START Provided text

Many of Same Type at Large.

Noted specialists who were asked last night about mental disorders, with especial reference to the case of Simpkin, who has apparently been composed in mind ever since he killed Dr. Markoe, agreed that men of his type are dangerous and should never be released from an asylum, as they are incurable, but that there are many of them at liberty. Dr. A.A. Brill of 1 West Seventieth Street said there are many persons of the same type as Simpkin at large, as they can readily conceal their dementia.

“The trouble is that we cannot keep them in the asylum always,” said Dr. Brill, “because relatives and friends who visit the place talk to the victims superficially and imagine them to be entirely cured. They take the case to the courts and the jury, not knowing any better, orders the person to be released.”

“Dr. Smith Ely Jeliffe of 64 West Fifty-sixth Street said that from what he had heard he believed Simpkin to have a “very deep-seated mental disease.”

“Undoubtedly a great many types of that disorder cannot be appreciated by the lay mind,” he said. “He is a very sick individual in my estimation, and may be suffering from acute delirium which may develop into homicidal paranoia.”

END Provided text

§ **Exercise instructions**:
Reproduce word for word the passage from the report on the Simpkin case, beginning at the words "Many of Same" and stopping after "conceal their dementia.". The material plays no part in this.

START Dataset

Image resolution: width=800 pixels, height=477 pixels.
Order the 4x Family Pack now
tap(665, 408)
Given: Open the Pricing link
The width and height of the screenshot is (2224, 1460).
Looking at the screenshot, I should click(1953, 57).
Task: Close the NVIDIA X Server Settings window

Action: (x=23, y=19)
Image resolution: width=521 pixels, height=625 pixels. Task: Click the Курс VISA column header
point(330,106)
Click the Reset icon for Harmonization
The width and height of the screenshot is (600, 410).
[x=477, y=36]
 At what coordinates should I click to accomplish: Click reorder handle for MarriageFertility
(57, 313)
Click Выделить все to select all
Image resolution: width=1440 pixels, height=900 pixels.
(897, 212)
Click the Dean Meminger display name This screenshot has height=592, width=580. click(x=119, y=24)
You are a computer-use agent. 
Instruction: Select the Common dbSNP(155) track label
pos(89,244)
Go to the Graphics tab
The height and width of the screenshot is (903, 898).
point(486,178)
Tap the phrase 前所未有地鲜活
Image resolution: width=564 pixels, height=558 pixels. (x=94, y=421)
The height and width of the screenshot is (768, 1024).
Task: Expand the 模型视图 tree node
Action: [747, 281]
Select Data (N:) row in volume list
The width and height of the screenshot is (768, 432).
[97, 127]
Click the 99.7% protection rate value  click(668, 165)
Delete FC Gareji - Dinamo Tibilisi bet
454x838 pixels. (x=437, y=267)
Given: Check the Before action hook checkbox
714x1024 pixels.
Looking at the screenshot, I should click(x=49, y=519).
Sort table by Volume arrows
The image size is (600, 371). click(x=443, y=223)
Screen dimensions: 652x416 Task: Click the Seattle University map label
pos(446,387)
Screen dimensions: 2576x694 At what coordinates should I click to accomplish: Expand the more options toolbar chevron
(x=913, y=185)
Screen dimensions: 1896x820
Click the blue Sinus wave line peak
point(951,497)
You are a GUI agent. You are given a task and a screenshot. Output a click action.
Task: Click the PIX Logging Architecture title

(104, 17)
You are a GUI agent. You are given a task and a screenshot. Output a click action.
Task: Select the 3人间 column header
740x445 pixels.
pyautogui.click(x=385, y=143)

END Dataset

§ **Output for this exercise**:
Many of Same Type at Large.

Noted specialists who were asked last night about mental disorders, with especial reference to the case of Simpkin, who has apparently been composed in mind ever since he killed Dr. Markoe, agreed that men of his type are dangerous and should never be released from an asylum, as they are incurable, but that there are many of them at liberty. Dr. A.A. Brill of 1 West Seventieth Street said there are many persons of the same type as Simpkin at large, as they can readily conceal their dementia.